Караван-сарай баши, в полосатых шароварах, напоминающих воздушные шары, в глупейшей феске с кисточкой на лысой голове и парчовом халате поверх трёх хлопковых, отрицательно замотал головой. Он покраснел от возмущения, и хотел ответить в том же духе, но тут его взгляд упал на меня.
– Дорогой мой! Осман Шариф! Ах, дорогой мой! Как же обрадуется твой несчастный брат, оплакивающий тебя уже шесть лун подряд! – баши прижал меня к себе, охлопал спину и бока, будто проверяя наличие пистолета.
– Размешу вас, и, не медля ни минуты, отправлю гонца к твоему дорогому брату! – пока он тараторил, у меня медленно вылезали на лоб глаза. Удружила Яга! У меня теперь родственники в Магрибе! Я посмотрела на ведьму, но злокозненная бабка делала вид, что нюхает белую розу, случайно выбившуюся из-за решётки.
– Скажи, кто твои спутники? – продолжил он.
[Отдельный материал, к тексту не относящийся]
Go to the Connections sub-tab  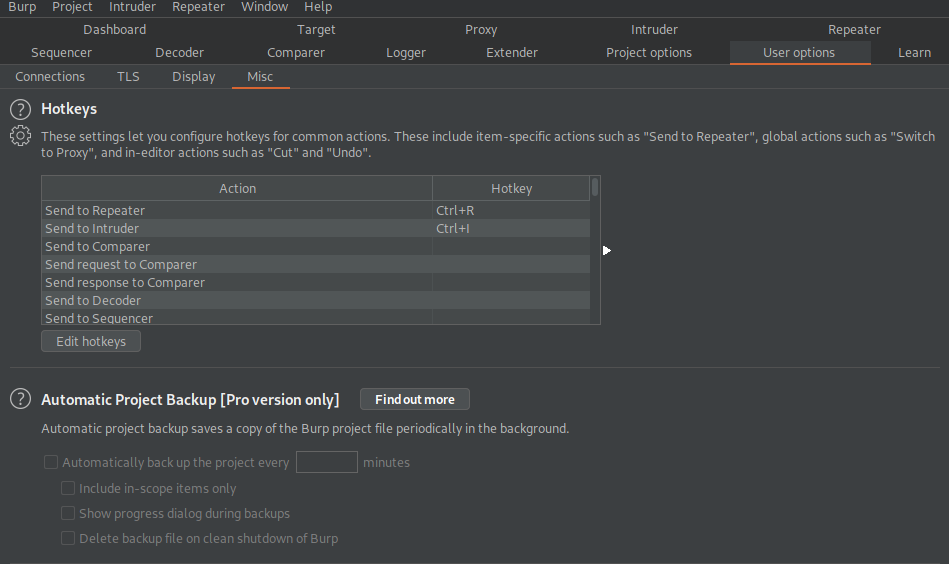point(50,77)
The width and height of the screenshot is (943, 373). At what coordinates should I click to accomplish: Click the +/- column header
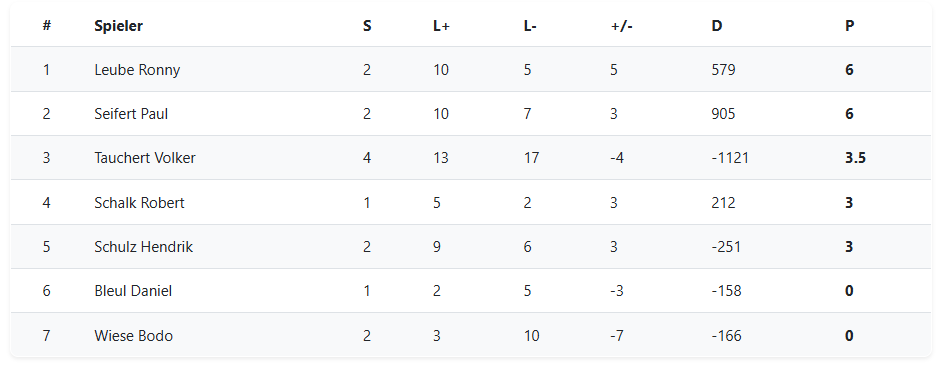tap(621, 26)
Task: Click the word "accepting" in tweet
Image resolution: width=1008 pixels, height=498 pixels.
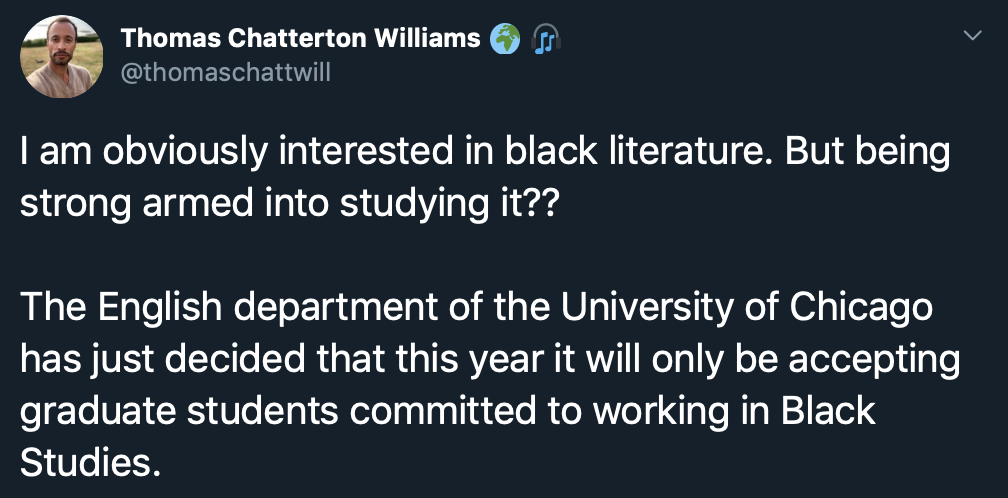Action: coord(874,361)
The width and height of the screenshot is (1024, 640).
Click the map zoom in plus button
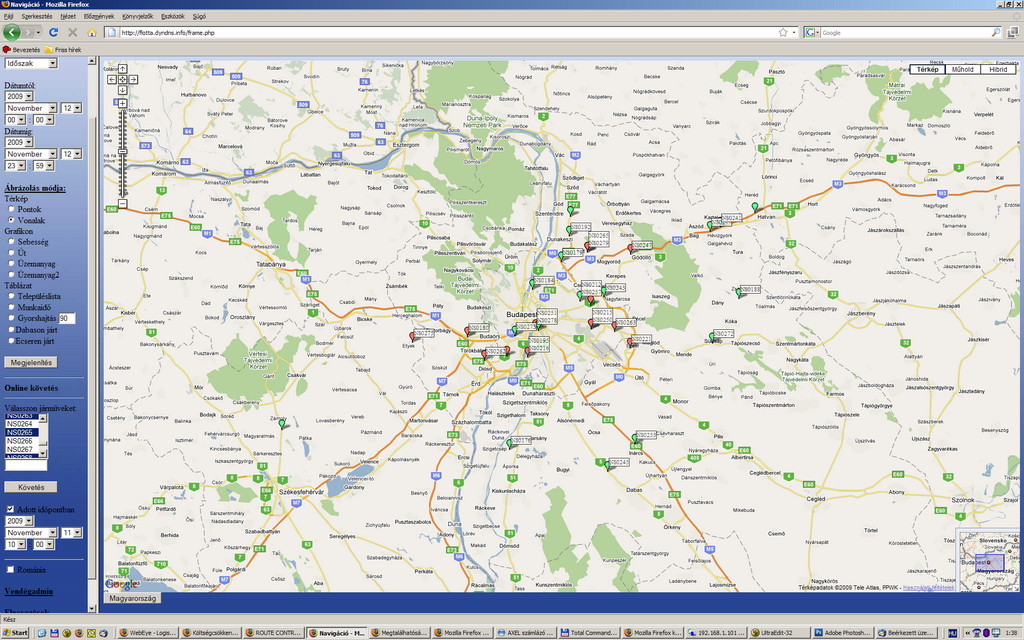pyautogui.click(x=122, y=103)
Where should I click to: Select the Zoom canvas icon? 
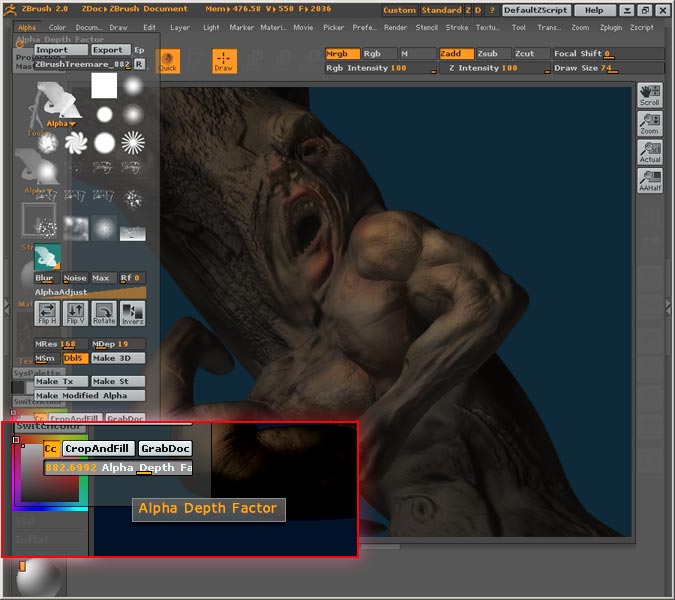tap(649, 124)
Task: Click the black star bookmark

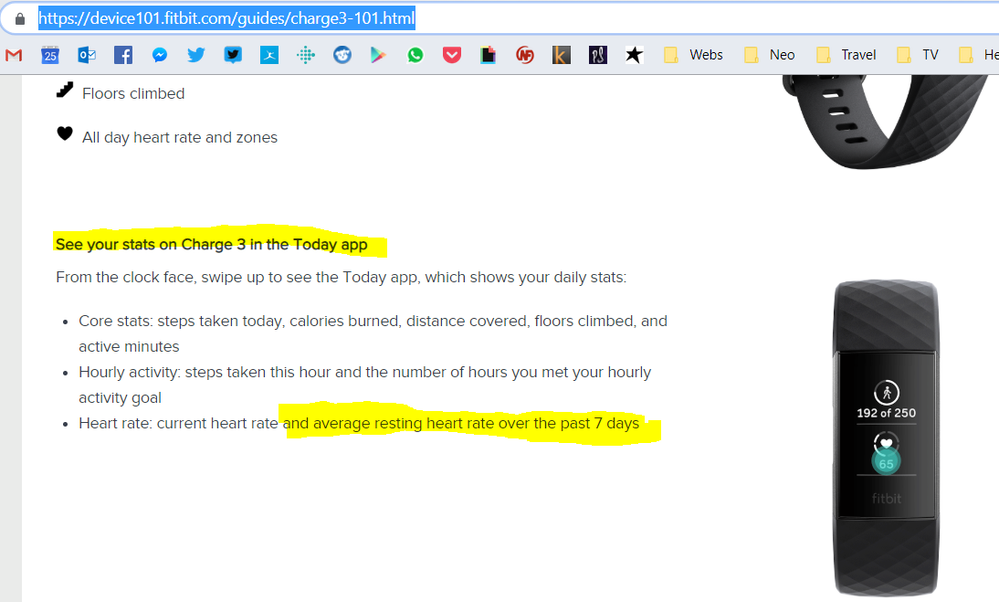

Упс, я уже всех позабыла. Но меня выручила Яга, что было с её стороны правильно: она же нас всех перемешала, да ещё и перепутала – за время путешествия одноглазым был сначала Алтынбек, а теперь, к ужасу моему, глаза лишился Маариф. Я слышала из гроба, как старуха называет Сэрва хромым горбуном, а сейчас ни следа хромоты у цыгана не было. Хорошо, что ибрагимов всадник не приглядывался к таким метаморфозам.
– Дозволь отвечу я, поскольку мой муж недавно воскрес из мёртвых и ещё не вернул себе голос, – сказала бабка. – Я – супруга благородного Осман Шарифа, эмм, Лейлах Уммана-гуля. Это его брат от наложницы отца, несчастный горбун. Вот тот старик…
– Погоди, о дочь правды! Ты говоришь, что старый Осман Шариф имел ещё одного ребёнка? Это отличная новость! Пожалуй, дослушаю до конца, чтобы обрадовать Умара Шарифа сразу всем.
– Мальчик, подобный луне, наш поздний сын – Надир Шариф…
– Я же говорили! Хорошие вести не приходят по одиночке, они – как перелётные птицы путешествуют большими стаями! – возликовал полосатый караван-сарай баши.
Бабка набычилась: она терпеть не могла, когда её прерывают.
– Вон тот кочевник с отрезанным языком – раб, этот воин, ослепший на один глаз – телохранитель моего благородного мужа, а в гробу лежит мертвец, поднятый высокочтимым Османом Шарифом, но упокоенный вашими воротами! – выпалила Яга.
У караван-сарай баши отвалилась челюсть:
– Осман Шариф стал чернокнижником? В гробу – мертвец?!
Но, опытный дипломат, он тут же справился с собой:
– Исповедовал ли мёртвый при жизни ислам?
– Нет, – ответила бабка, справедливо полагая, что Путята как крестился в детстве, так уж от православия и не отступал.
– Тогда я положу его в скудельню для неверных, – сообщил баши. – У меня есть пара рабов-христиан, которые могут отнести гроб, туда, где ему надлежит быть…
– Решите свои бытовые вопросы потом. Могу я надеяться, что ты, о досточтимый баши, разместишь гостей так, как следует? – спросил туарег, уже откровенно маясь нашими длинными восточными разговорами.